DIRECTIONS:
Reproduce the records exactly, beginning with their first line and ending with the line that contains "Search (786, 31)", and output nothing more.

Collected data:
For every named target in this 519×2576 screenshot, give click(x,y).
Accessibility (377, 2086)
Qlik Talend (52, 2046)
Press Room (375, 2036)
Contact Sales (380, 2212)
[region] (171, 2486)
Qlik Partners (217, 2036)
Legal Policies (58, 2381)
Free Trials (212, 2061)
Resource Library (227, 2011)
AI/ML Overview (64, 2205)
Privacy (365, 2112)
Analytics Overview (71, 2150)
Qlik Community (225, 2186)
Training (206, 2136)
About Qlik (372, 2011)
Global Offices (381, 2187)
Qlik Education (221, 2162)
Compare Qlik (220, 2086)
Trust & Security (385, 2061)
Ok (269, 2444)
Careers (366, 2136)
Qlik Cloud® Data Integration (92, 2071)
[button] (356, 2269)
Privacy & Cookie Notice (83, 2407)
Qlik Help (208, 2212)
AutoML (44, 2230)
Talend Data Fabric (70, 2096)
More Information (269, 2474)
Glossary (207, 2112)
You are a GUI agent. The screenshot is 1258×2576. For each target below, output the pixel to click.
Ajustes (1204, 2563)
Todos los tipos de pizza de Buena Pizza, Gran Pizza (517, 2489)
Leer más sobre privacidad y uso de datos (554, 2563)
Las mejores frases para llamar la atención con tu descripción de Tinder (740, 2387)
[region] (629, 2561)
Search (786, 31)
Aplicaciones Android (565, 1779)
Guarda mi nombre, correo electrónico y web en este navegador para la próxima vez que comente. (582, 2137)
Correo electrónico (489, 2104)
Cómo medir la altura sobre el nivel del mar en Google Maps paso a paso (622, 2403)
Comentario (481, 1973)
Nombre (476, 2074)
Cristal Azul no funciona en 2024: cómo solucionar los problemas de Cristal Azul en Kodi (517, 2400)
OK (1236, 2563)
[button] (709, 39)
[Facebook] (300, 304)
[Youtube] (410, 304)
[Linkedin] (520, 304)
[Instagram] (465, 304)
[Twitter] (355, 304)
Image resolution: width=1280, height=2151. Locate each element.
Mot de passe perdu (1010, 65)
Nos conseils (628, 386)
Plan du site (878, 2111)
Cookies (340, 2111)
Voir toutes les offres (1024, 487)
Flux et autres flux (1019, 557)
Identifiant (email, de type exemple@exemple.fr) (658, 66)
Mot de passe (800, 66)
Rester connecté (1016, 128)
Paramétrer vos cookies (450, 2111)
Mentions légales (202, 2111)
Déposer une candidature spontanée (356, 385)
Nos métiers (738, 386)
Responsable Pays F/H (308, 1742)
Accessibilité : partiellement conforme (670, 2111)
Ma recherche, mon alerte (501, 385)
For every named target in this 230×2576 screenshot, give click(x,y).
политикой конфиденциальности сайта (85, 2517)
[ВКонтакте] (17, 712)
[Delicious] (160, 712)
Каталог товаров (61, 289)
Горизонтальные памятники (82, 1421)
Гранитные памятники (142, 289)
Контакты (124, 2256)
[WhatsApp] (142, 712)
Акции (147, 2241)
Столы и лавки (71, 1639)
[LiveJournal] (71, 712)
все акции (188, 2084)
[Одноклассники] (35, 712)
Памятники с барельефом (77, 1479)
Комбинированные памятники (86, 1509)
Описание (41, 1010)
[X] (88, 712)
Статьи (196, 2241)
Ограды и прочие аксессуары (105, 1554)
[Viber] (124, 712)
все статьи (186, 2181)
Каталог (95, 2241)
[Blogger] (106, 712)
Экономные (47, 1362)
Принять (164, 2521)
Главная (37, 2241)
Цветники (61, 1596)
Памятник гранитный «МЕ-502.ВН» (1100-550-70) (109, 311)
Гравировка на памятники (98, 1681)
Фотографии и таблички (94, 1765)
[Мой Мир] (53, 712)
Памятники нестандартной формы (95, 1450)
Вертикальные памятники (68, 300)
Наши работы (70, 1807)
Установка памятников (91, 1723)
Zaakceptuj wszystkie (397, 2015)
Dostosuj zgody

RESPONSE TO THE EXERCISE:
For every named target in this 519×2576 screenshot, give click(x,y).
Accessibility (377, 2086)
Qlik Talend (52, 2046)
Press Room (375, 2036)
Contact Sales (380, 2212)
[region] (171, 2486)
Qlik Partners (217, 2036)
Legal Policies (58, 2381)
Free Trials (212, 2061)
Resource Library (227, 2011)
AI/ML Overview (64, 2205)
Privacy (365, 2112)
Analytics Overview (71, 2150)
Qlik Community (225, 2186)
Training (206, 2136)
About Qlik (372, 2011)
Global Offices (381, 2187)
Qlik Education (221, 2162)
Compare Qlik (220, 2086)
Trust & Security (385, 2061)
Ok (269, 2444)
Careers (366, 2136)
Qlik Cloud® Data Integration (92, 2071)
[button] (356, 2269)
Privacy & Cookie Notice (83, 2407)
Qlik Help (208, 2212)
AutoML (44, 2230)
Talend Data Fabric (70, 2096)
More Information (269, 2474)
Glossary (207, 2112)
You are a GUI agent. The screenshot is 1258×2576. For each target below, output the pixel to click.
Ajustes (1204, 2563)
Todos los tipos de pizza de Buena Pizza, Gran Pizza (517, 2489)
Leer más sobre privacidad y uso de datos (554, 2563)
Las mejores frases para llamar la atención con tu descripción de Tinder (740, 2387)
[region] (629, 2561)
Search (786, 31)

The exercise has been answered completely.